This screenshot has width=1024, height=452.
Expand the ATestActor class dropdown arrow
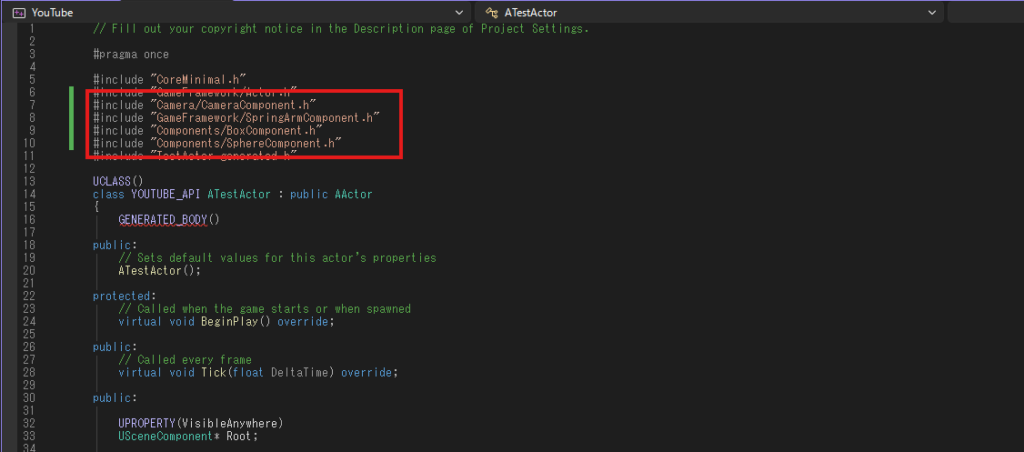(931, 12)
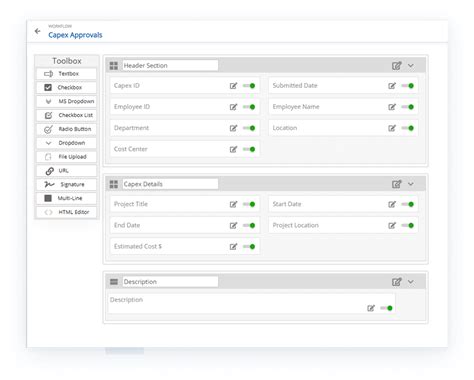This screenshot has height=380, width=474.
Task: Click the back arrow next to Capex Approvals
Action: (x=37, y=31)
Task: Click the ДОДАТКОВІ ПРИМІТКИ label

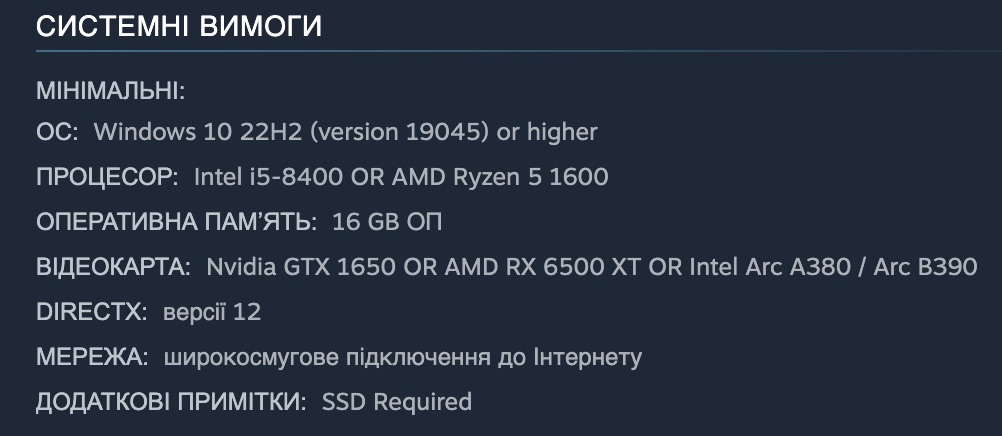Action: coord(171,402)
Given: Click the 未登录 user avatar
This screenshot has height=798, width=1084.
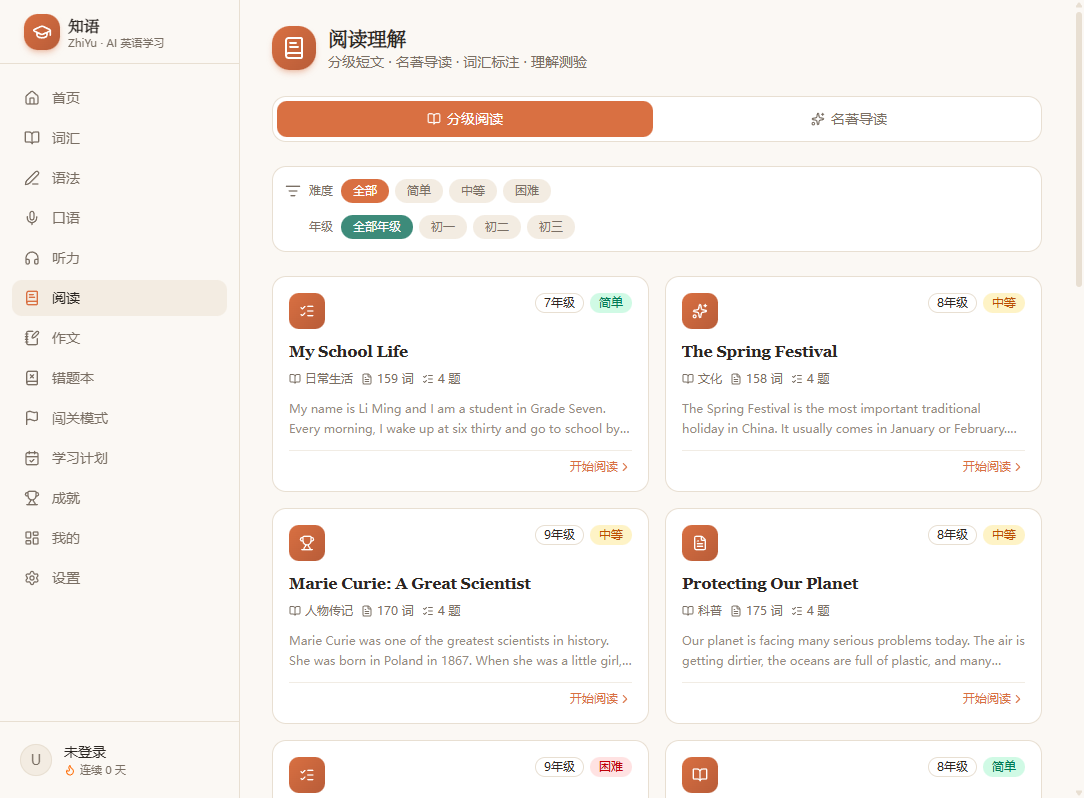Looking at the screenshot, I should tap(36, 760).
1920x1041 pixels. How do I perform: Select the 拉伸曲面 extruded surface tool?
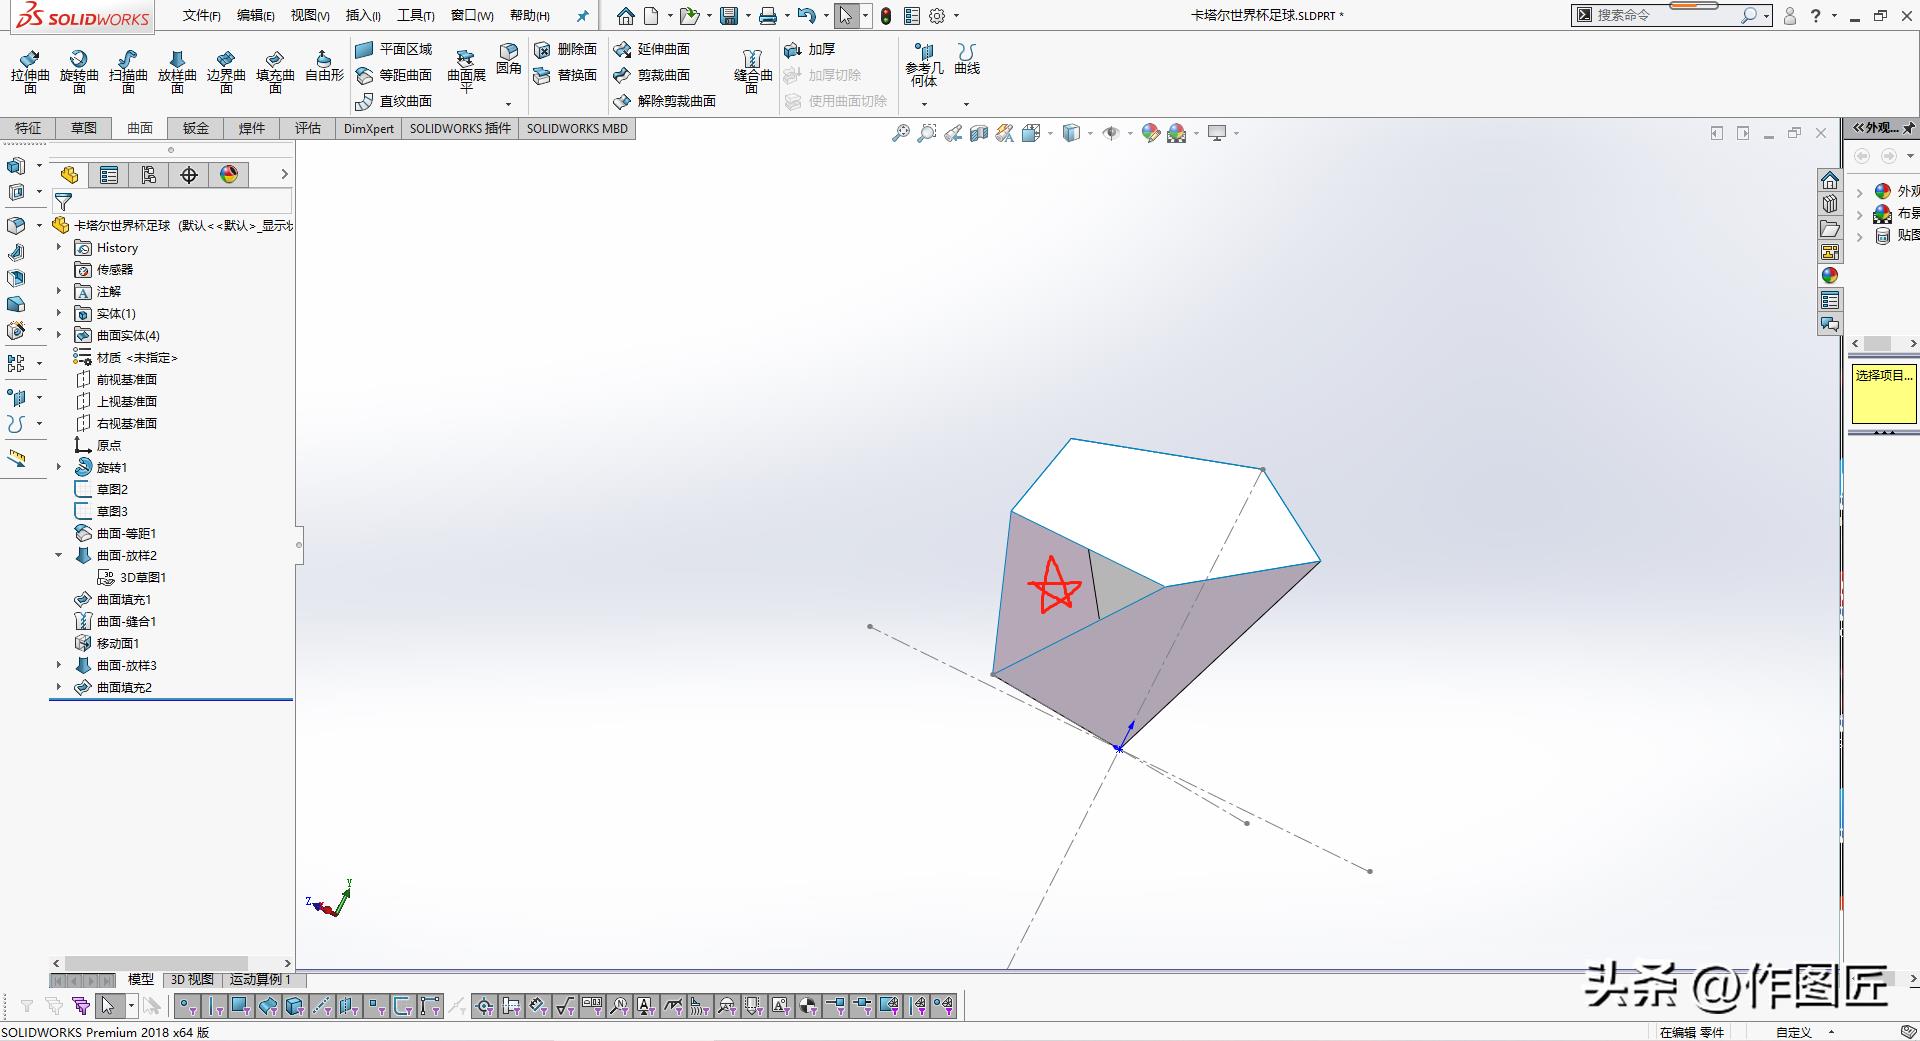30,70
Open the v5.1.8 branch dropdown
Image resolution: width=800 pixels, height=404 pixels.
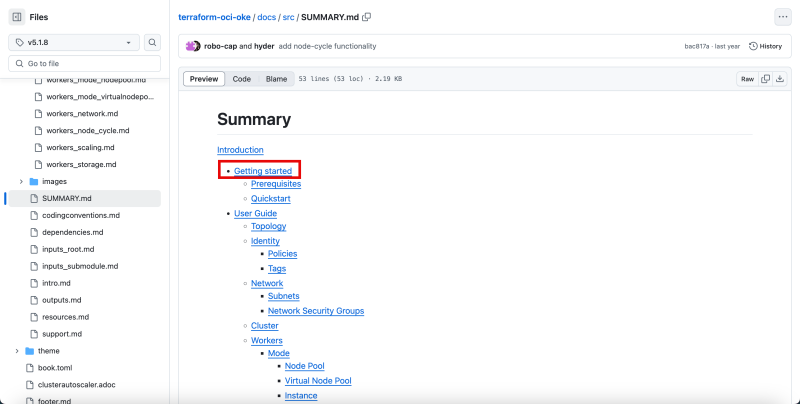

* * *

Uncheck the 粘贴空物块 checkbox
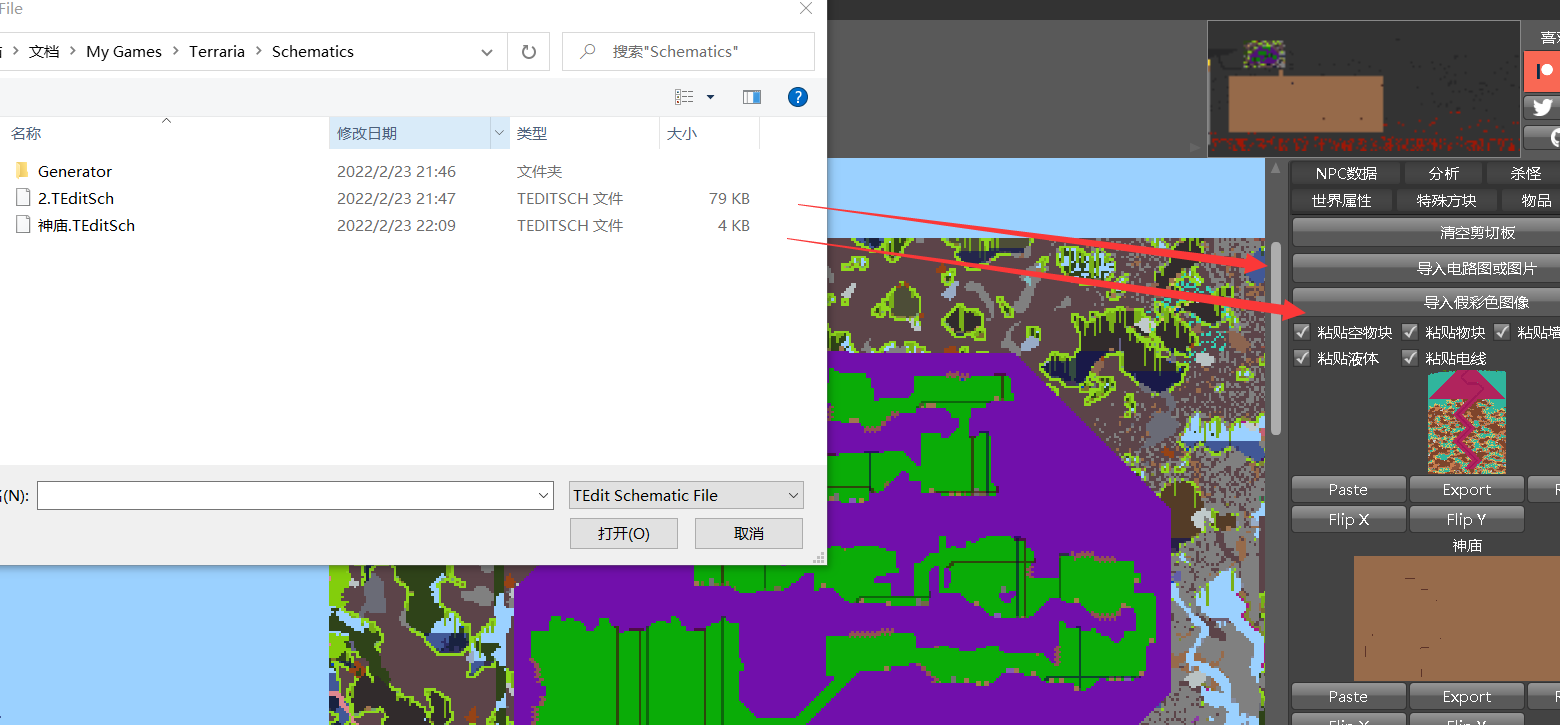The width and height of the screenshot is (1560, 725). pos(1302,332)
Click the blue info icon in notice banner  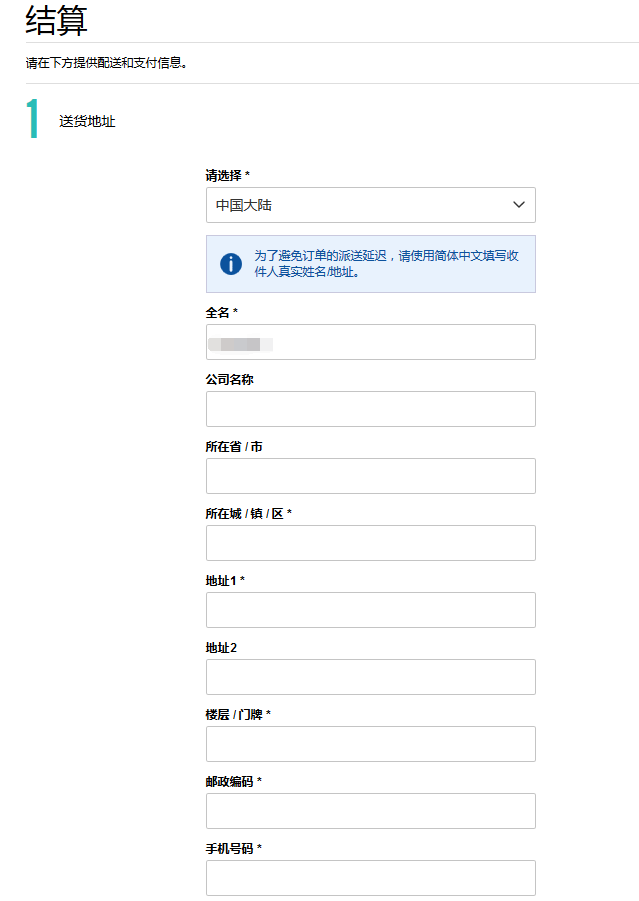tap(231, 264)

* Aim of the task:
How many lines in the entries above contain the string "pixels"? Reply with the number alone.

* Completed task:
2